SHORT TITLE: EPA Draft Underground Injection Control Program Guidance

SUBMITTED TO: Ground Water Protection Council

OFFICE PREPARING: Office of Permitting, Remediation, and Registration

STAFF CONTACT: Ben Knape

SUMMARY OF COMMENTS:

Except for its advocacy of a permit process, EPA's draft guidance is, in effect, an endorsement of TCEQ's lead taken in requiring more detailed and protective technical reviews and approval conditions for CO2 injection wells. Going a significant step beyond the authorization-by-rule process provided in federal regulation, the Texas UIC rules require written approval of submitted inventory information before construction and operation of any rule-authorized well. Also, the Texas rules require both permitted and rule-authorized injection wells to comply with any technical specifications necessary to safeguard against pollution of underground sources of drinking water (USDW). These two rule sections enable TCEQ to require a Class V experimental technology well to be subject to a level of technical review and approval conditions which will address the technical and public interest considerations identified in the guidance.

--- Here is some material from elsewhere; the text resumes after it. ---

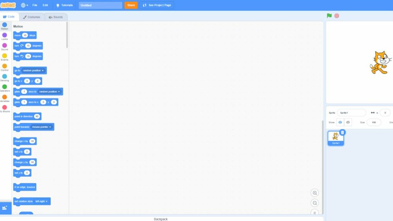Select the Sensing category radio
Viewport: 393px width, 221px height.
[5, 76]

From TCEQ rules, therefore, the responsibility exists to impose and enforce any necessary protective requirements on a Class V rule-authorized well through specified conditions provided with the required approval letter. Any failure to comply with such conditions would be grounds for enforcement including withdrawal of the wells approval and rule authorization. In such event, federal regulations and state rules authorize the Director to require the well to apply for and obtain a permit or to undergo closure.

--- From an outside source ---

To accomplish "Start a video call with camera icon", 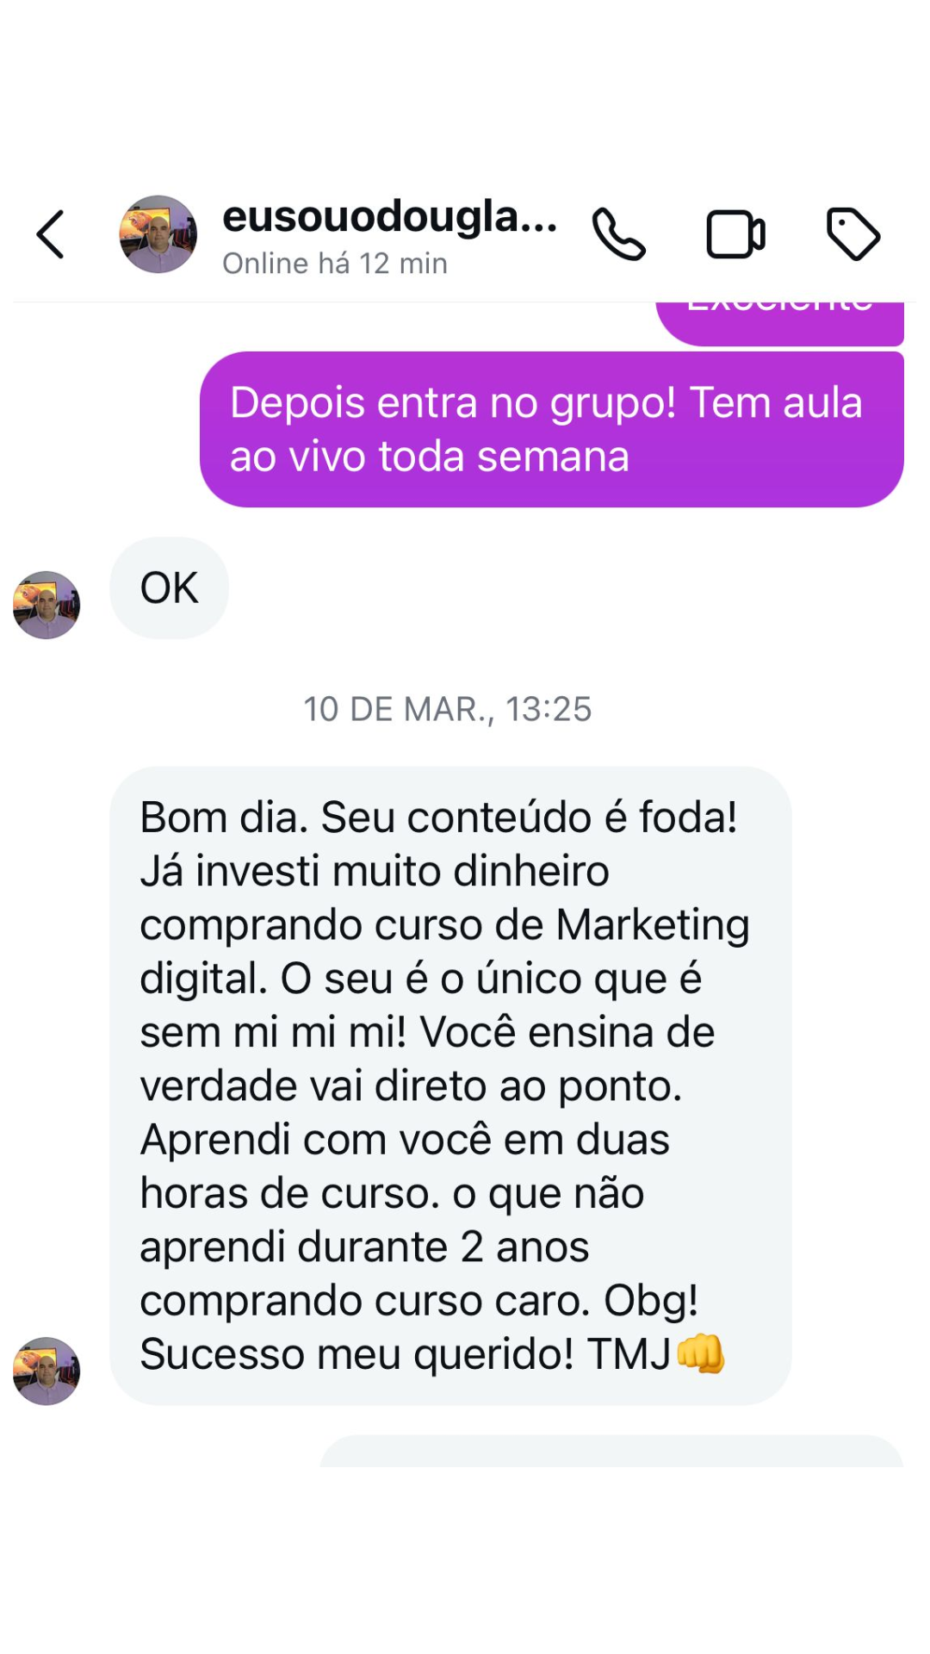I will pos(735,234).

The above described approach has been successfully used by TCEQ in technical review, approval, and subsequent regulation of the Frio Brine Pilot Project for test injection of CO2 in Liberty County, Texas. In this case, TCEQ encouraged, and the operator (the Texas Bureau of Economic Geology) conducted, an extensive outreach program for public education during the project proposal phase. The outreach activities included meetings with local government (city and county) and the local chamber of commerce, publication in the Houston Chronicle of an article describing the proposed project, information flyers (fact sheets) provided to project-area residents and other interested persons, and a public meeting. The meeting was well attended by citizens from the Liberty County area and was covered by local news media.

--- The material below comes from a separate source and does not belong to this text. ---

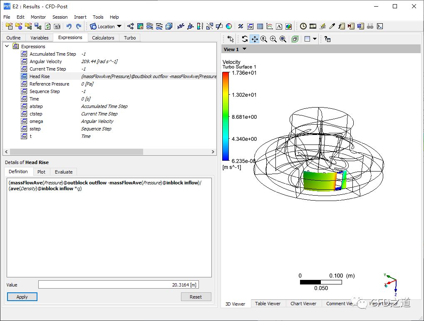
Task: Click the Apply button
Action: [22, 297]
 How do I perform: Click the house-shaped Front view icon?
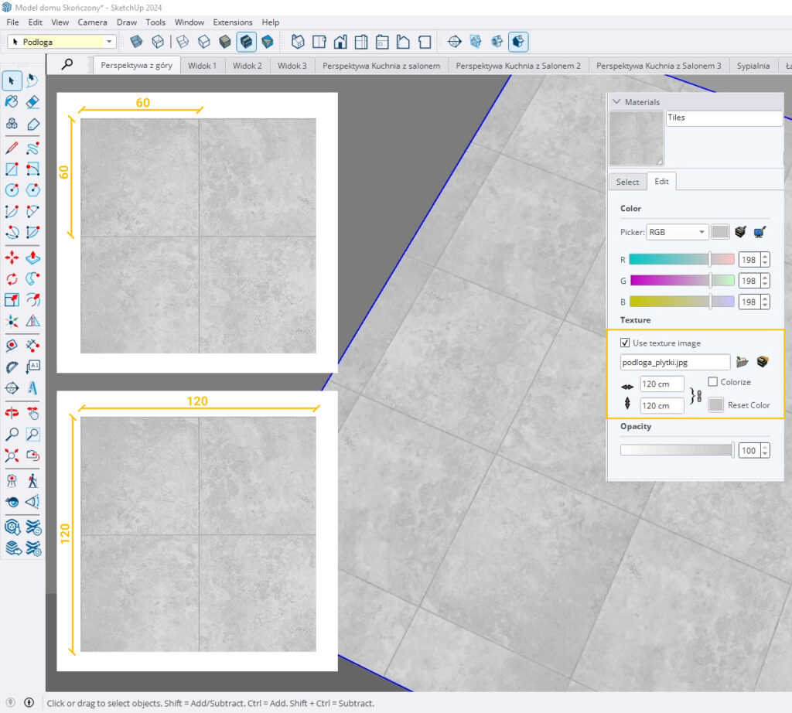(x=340, y=42)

In conclusion, TCEQ shares EPA's commitment to transparency of the regulatory process and unimpeded information flow. In this interest, TCEQ's UIC Program strongly supports the beneficial process of public participation in any formal rulemaking initiatives or permit processes required by regulations or by Director discretion. In response to the guidance calling for actions beyond the requirements of federal regulations, TCEQ supports the more streamlined process of Class V well approval with public information outreach, in preference to the permit process recommended in the guidance, which is not mandatory for Class V wells.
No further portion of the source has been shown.